**Texte source:**

☆ ☆ ☆ ☆ ☆ ☆ ☆

Unis contre les violences policières ?

C’est indéniable, le fait que le sujet des violences policières soit arrivé sur la table de grands groupes de militants médiatisés peut faciliter les contacts entre différents mouvements sociaux et représente une opportunité non-négligeable pour les collectifs de personnes racisées d’investir des plateformes plus visibilisées. Par exemple, à la suite de l’action d’Extinction Rebellion, le groupe de jeune militants climatiques « Students for Climate » a organisé un rassemblement intitulé United against Police Violence place de l’Albertine. Cet évènement qui mettait en évidence le fait que les violences policières ne sont pas un phénomène nouveau et que « plusieurs minorités sont victimes de harcèlement policier quotidien » a été couvert par un certain nombre de médias nationaux. Parmi les prises de paroles organisées, notons celles de la Coordination des sans-papiers de Belgique et du collectif Justice pour Mehdi.

☆ ☆ ☆ ☆ ☆ ☆ ☆

**Objectif A:**
Répondez aux questions suivantes à partir du texte sur les violences policières, en numérotant vos réponses de la même manière.
(i) Quel groupe de jeunes militants climatiques a organisé le rassemblement ?
(ii) En quel lieu ce rassemblement a-t-il eu lieu ?
(iii) Quels collectifs ont pris la parole lors de cet évènement ?

☆ ☆ ☆ ☆ ☆ ☆ ☆

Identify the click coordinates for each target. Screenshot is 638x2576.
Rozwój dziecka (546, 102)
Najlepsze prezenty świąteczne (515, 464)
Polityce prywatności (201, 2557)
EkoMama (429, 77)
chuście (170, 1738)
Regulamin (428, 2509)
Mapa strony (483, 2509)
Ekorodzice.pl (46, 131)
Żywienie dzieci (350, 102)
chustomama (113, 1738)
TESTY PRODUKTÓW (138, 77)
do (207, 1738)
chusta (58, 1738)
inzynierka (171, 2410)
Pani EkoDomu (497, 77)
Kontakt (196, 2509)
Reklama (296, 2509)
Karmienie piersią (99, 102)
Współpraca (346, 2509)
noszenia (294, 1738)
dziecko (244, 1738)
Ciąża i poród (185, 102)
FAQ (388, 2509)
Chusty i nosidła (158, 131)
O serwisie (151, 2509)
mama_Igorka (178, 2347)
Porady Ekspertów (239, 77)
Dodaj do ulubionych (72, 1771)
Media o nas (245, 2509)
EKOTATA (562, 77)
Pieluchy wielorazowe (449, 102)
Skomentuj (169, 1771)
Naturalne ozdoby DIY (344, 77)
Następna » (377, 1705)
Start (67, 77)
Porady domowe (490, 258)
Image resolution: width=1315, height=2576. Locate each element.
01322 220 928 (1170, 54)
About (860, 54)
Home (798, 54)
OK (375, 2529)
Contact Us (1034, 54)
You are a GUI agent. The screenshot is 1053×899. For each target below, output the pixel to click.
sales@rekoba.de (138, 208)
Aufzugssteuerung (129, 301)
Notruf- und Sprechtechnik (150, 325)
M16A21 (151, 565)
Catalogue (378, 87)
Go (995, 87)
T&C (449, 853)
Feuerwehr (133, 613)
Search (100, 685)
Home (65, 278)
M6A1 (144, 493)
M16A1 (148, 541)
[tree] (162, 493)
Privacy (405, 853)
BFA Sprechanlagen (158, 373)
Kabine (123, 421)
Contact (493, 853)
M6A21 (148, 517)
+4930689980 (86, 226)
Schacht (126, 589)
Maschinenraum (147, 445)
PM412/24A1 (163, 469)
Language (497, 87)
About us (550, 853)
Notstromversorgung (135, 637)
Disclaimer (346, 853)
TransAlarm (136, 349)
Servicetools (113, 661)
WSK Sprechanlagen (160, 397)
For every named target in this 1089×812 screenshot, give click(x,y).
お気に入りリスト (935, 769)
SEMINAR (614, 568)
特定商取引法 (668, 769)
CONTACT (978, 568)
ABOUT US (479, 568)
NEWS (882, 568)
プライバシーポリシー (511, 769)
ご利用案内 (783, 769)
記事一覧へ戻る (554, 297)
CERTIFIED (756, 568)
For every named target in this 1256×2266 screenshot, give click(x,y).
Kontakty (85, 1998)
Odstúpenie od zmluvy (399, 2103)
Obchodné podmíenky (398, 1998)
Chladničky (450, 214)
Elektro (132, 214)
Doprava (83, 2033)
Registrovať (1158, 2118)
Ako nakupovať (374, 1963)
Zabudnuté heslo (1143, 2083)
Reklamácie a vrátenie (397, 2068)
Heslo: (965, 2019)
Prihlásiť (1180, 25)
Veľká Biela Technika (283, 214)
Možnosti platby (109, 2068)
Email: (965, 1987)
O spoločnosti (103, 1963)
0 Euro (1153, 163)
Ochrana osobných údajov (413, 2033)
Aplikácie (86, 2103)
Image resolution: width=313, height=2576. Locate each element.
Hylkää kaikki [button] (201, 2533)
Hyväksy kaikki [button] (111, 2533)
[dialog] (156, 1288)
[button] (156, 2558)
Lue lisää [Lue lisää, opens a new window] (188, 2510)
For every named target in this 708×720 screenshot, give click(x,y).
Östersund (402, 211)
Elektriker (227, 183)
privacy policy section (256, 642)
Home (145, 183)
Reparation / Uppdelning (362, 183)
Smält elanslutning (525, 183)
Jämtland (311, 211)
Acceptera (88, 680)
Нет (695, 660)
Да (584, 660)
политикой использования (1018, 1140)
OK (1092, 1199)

☆ ☆ ☆ ☆ ☆ ☆ ☆

**Objectif B:** Recopiez sans aucune modification les lignes des enregistrements, de la ligne contenant « Heslo: (965, 2019) » jusqu'à la dernière ligne des enregistrements, ces deux lignes étant incluses.

**Réponse complète A:**
(i) Le groupe « Students for Climate ».
(ii) Place de l'Albertine.
(iii) La Coordination des sans-papiers de Belgique et le collectif Justice pour Mehdi.

**Réponse complète B:**
Heslo: (965, 2019)
Prihlásiť (1180, 25)
Veľká Biela Technika (283, 214)
Možnosti platby (109, 2068)
Email: (965, 1987)
O spoločnosti (103, 1963)
0 Euro (1153, 163)
Ochrana osobných údajov (413, 2033)
Aplikácie (86, 2103)
Image resolution: width=313, height=2576. Locate each element.
Hylkää kaikki [button] (201, 2533)
Hyväksy kaikki [button] (111, 2533)
[dialog] (156, 1288)
[button] (156, 2558)
Lue lisää [Lue lisää, opens a new window] (188, 2510)
For every named target in this 708×720 screenshot, give click(x,y).
Östersund (402, 211)
Elektriker (227, 183)
privacy policy section (256, 642)
Home (145, 183)
Reparation / Uppdelning (362, 183)
Smält elanslutning (525, 183)
Jämtland (311, 211)
Acceptera (88, 680)
Нет (695, 660)
Да (584, 660)
политикой использования (1018, 1140)
OK (1092, 1199)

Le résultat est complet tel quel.